Shepard and his officers, early 1890s (image credit: Victoria Police on Twitter)
This was at the turn of the century, and it goes to show us yet again that the Jargon remained the main vehicle of communication between Native and Newcomer well after BC’s frontier era.
Editorial – Chief of Police…[Henry] Shep[p]ard will retire from office…he has been 23 years in the service of the city, at a salary that has not averaged $100 a month. He is advanced in years and can hardly hope successfully to embark in any new line of work. That he has not been able to save enough out of his pay to live upon is what everyone would expect. That he should be sent adrift in his old age without any resources would be unjust. No man who has worked for his fellow citizens for nearly 25 years ought to be dismissed in his old age without some provision being made for him.
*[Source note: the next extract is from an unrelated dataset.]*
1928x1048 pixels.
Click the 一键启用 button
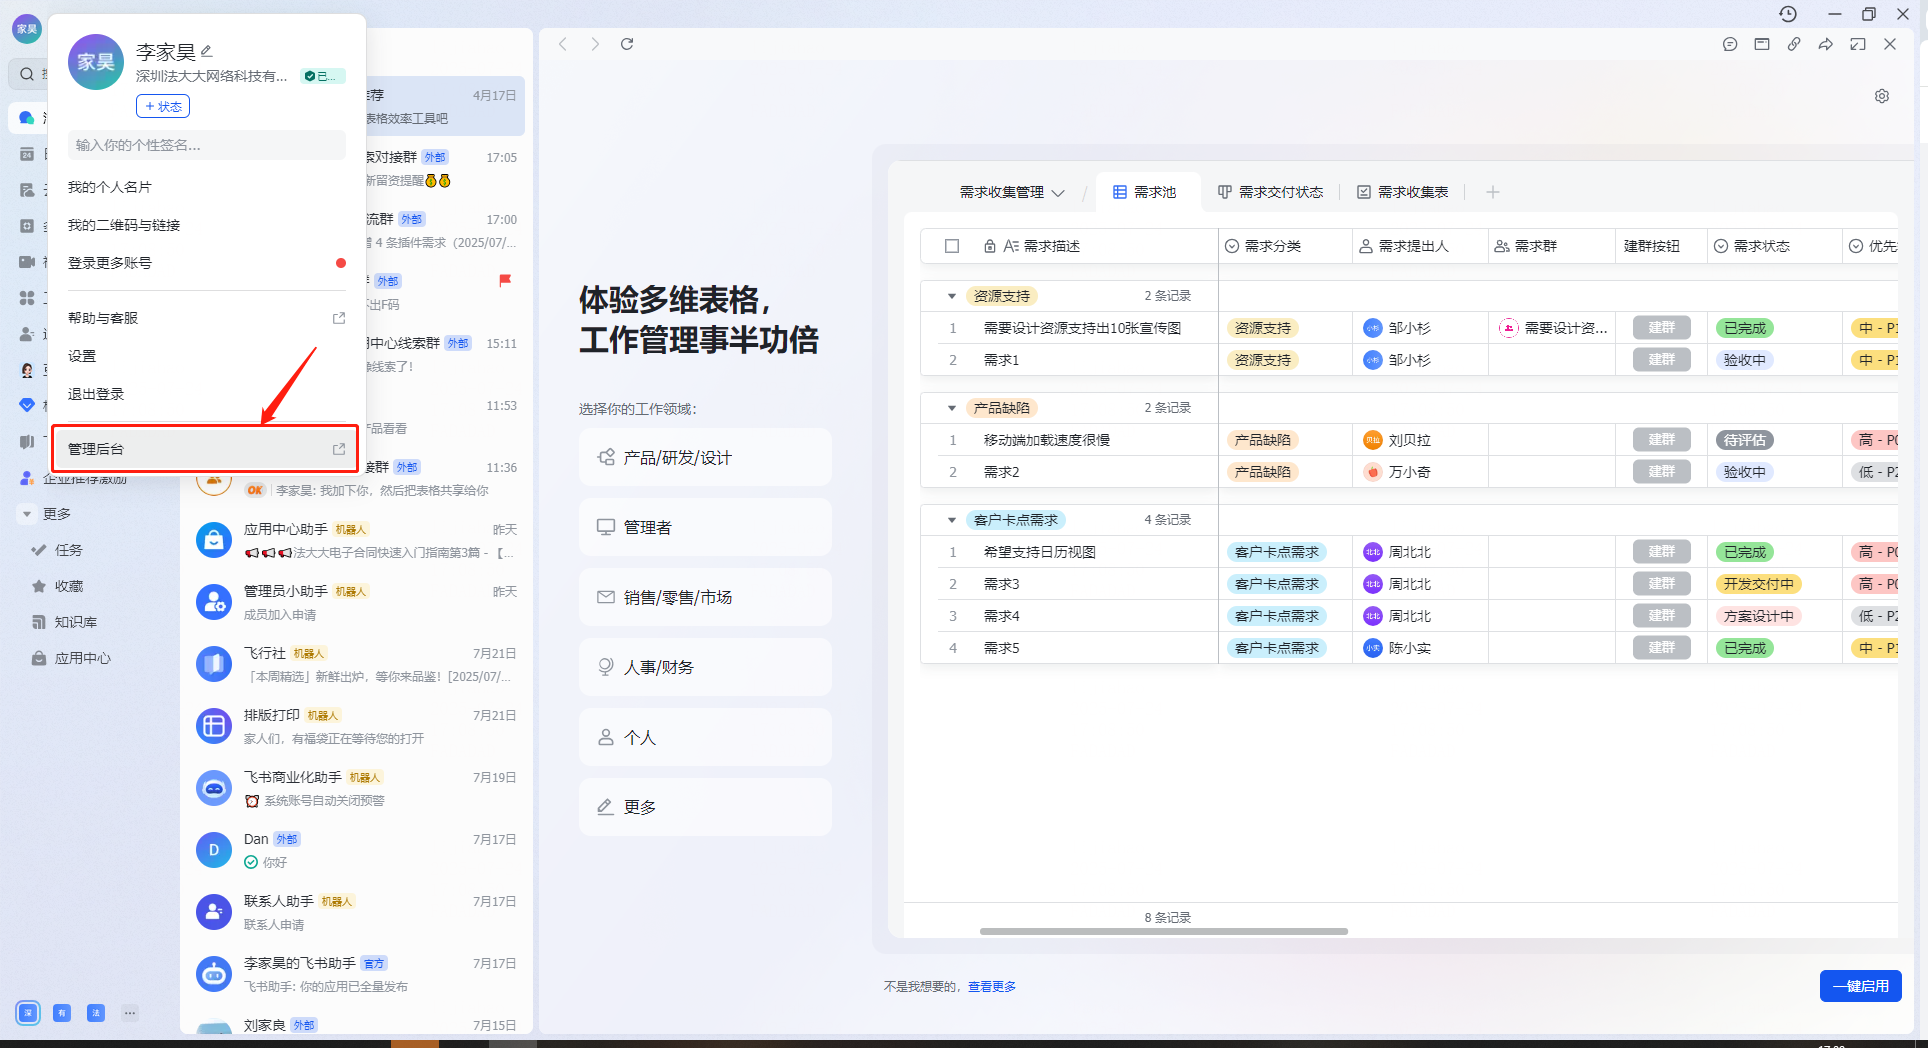[1860, 986]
During the years that he has been at the head of the police Department, Mr Sheppard has, in addition to his other duties, acted as Chinook interpreter and in many cases as prosecuting officer. In these capacities he has saved the citizens a good deal of money. This year there have been nearly 100 cases in which he has acted as interpreter. When he is unable to act the fee to an interpreter is $2.50, which is certainly not unreasonable. After he retires from the position the city will be to the expense of from $200 to $500 a year to pay for an interpreter, unless the incoming chief happens to be able and willing to speak Chinook…
[Victoria (BC) Colonist, 1899-12-12, p. 4]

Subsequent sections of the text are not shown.